--- Dataset ---

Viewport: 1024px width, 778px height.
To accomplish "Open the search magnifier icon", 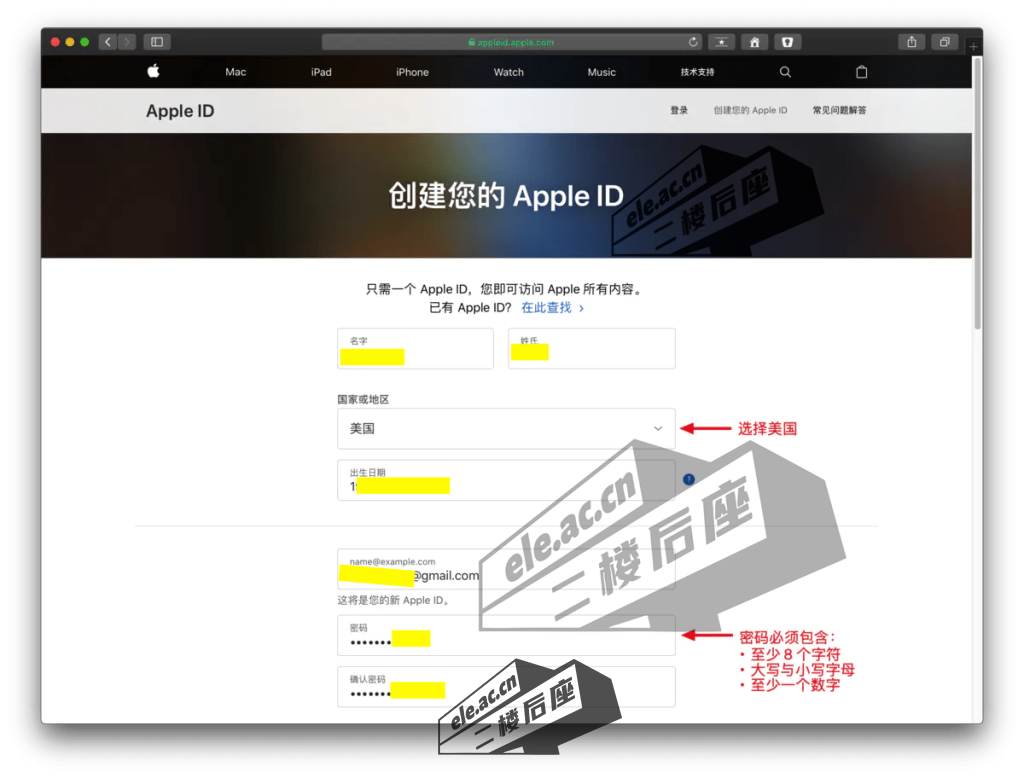I will click(x=785, y=72).
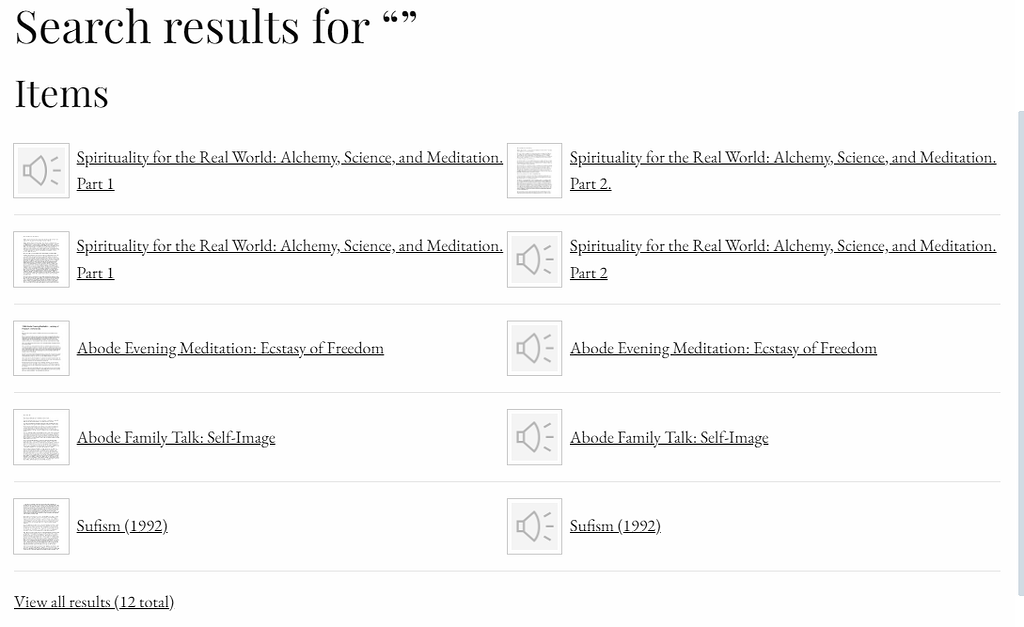
Task: Click the audio speaker icon for Spirituality Part 2
Action: (x=534, y=260)
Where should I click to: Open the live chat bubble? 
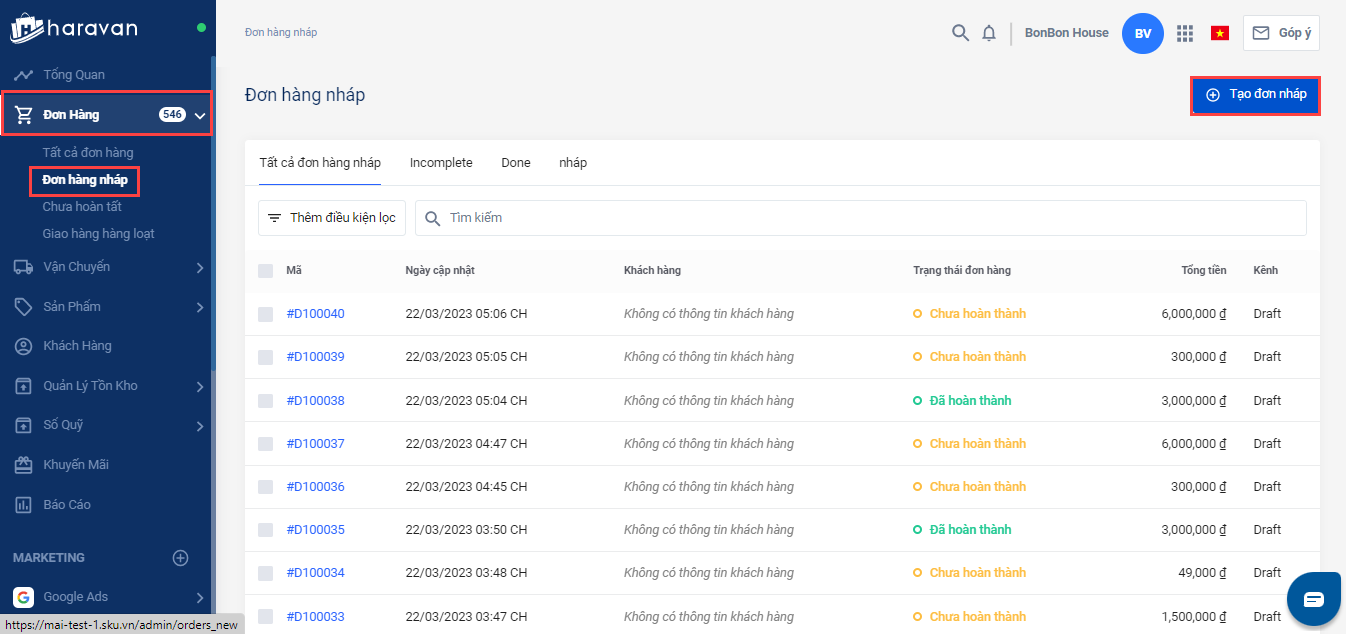click(1313, 598)
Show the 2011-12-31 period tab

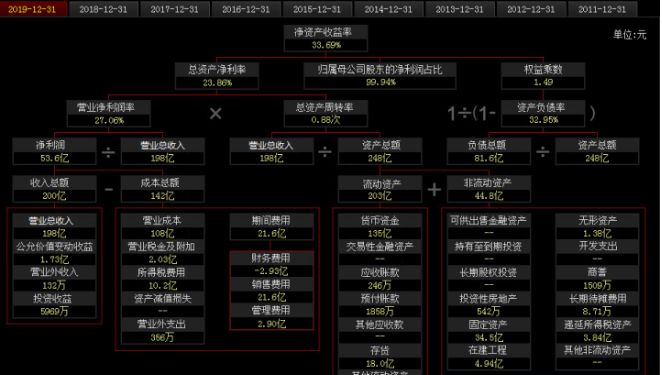coord(602,9)
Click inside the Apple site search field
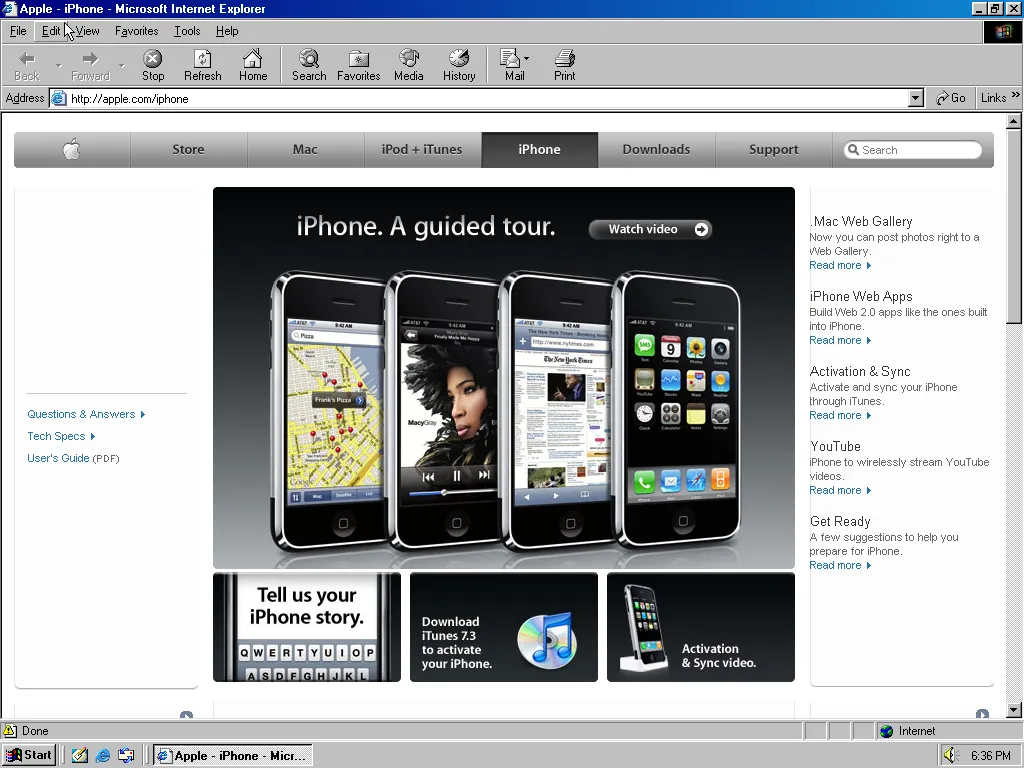The height and width of the screenshot is (768, 1024). (915, 149)
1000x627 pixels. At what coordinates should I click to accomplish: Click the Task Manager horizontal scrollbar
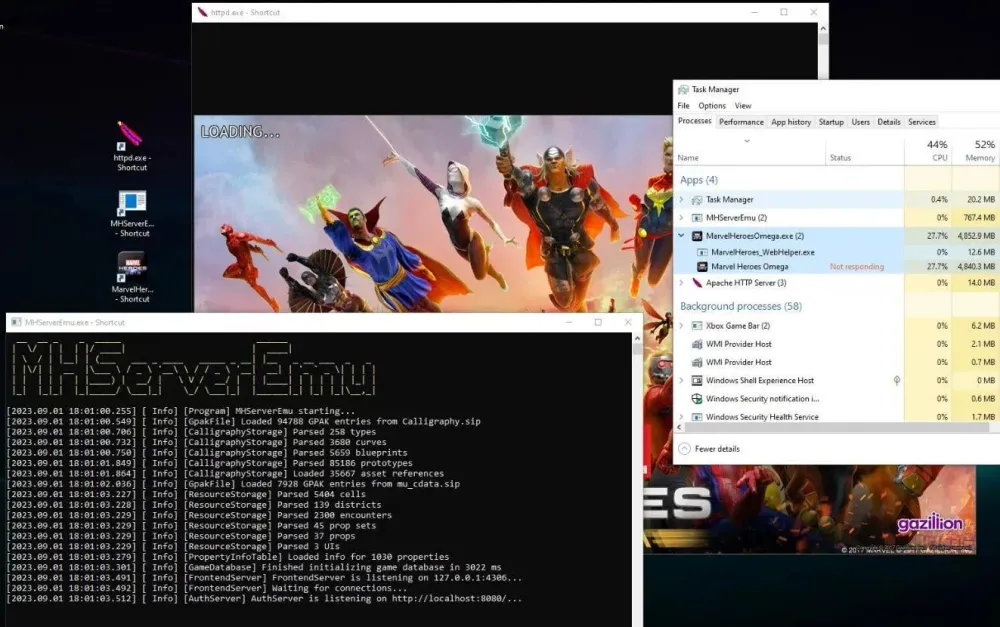830,428

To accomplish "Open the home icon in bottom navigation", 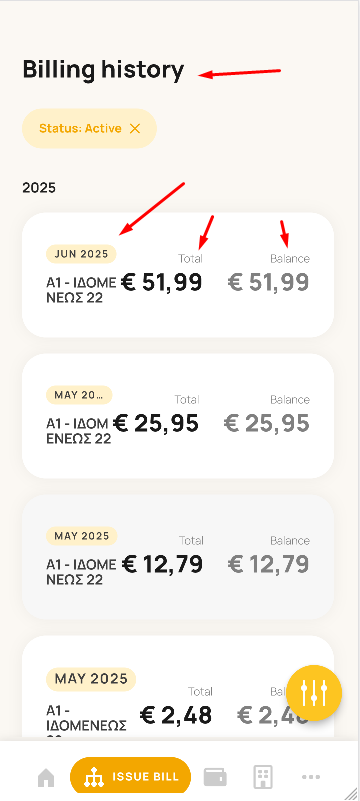I will [46, 778].
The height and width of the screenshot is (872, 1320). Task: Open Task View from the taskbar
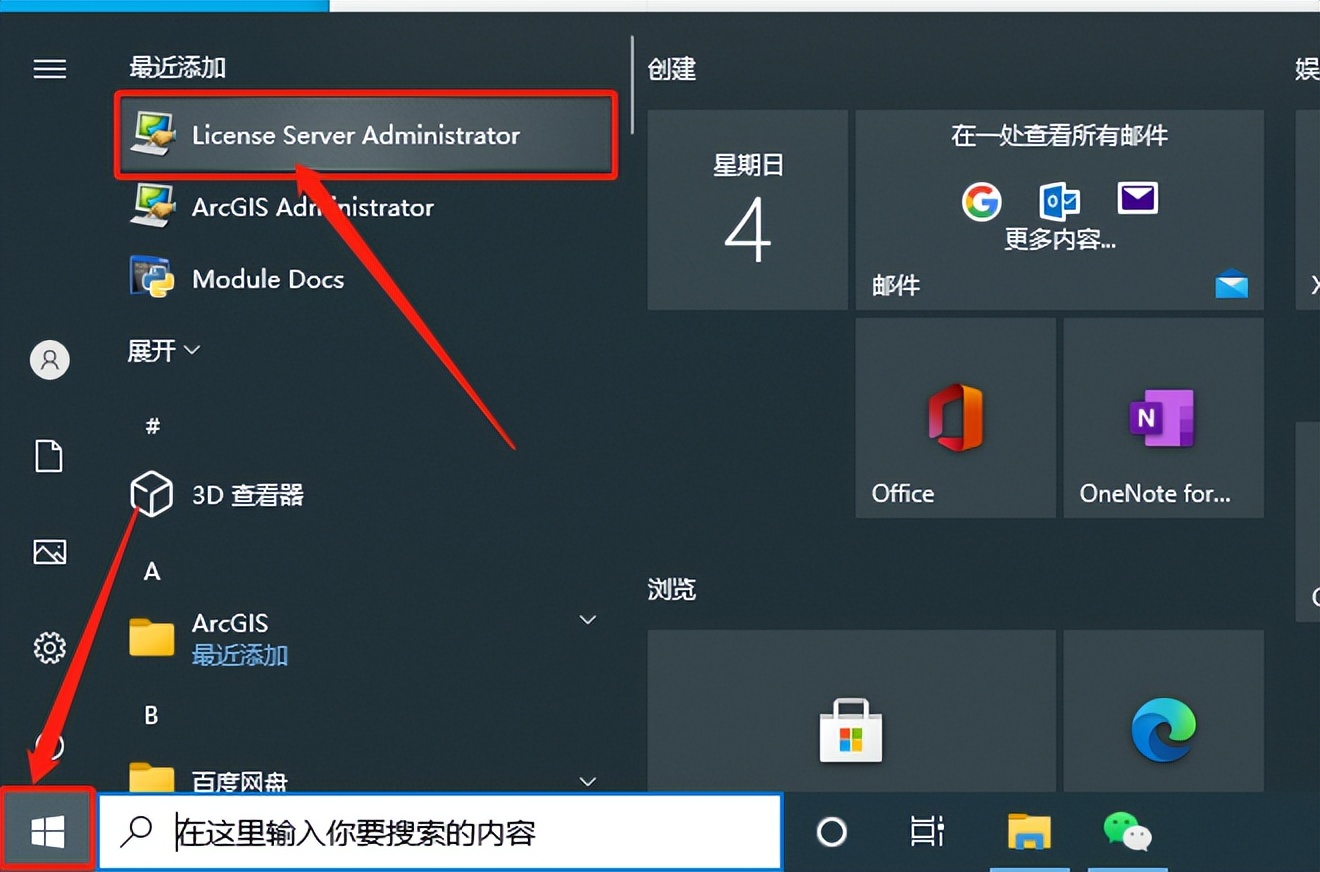pos(926,830)
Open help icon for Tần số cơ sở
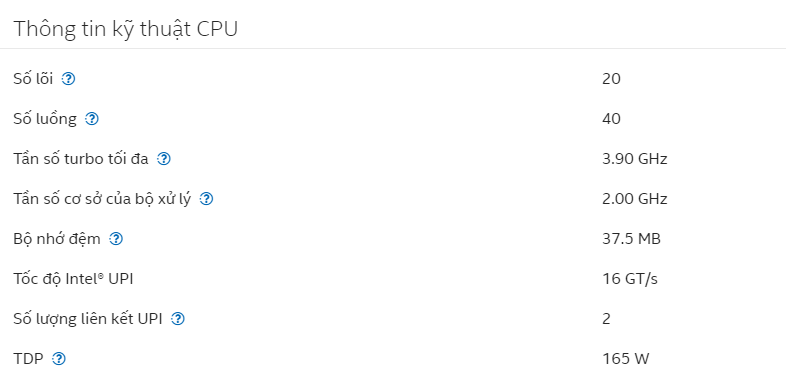Image resolution: width=786 pixels, height=392 pixels. tap(207, 199)
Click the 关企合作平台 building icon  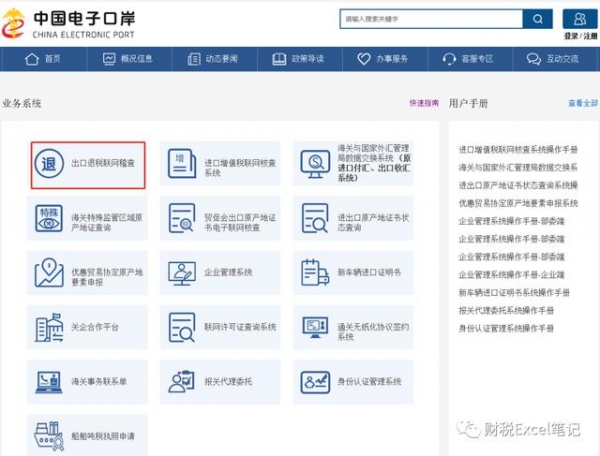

---

#### [Exercise objective]
Beginning with the line that contains "The height and width of the screenshot is (872, 1320)." and ending with the final line of the listing, return each line exactly. Omit all pictures.

#### [Your response]
The height and width of the screenshot is (872, 1320). Task: Open Task View from the taskbar
pos(926,830)
Open help icon for Tần số cơ sở
Image resolution: width=786 pixels, height=392 pixels. tap(207, 199)
Click the 关企合作平台 building icon  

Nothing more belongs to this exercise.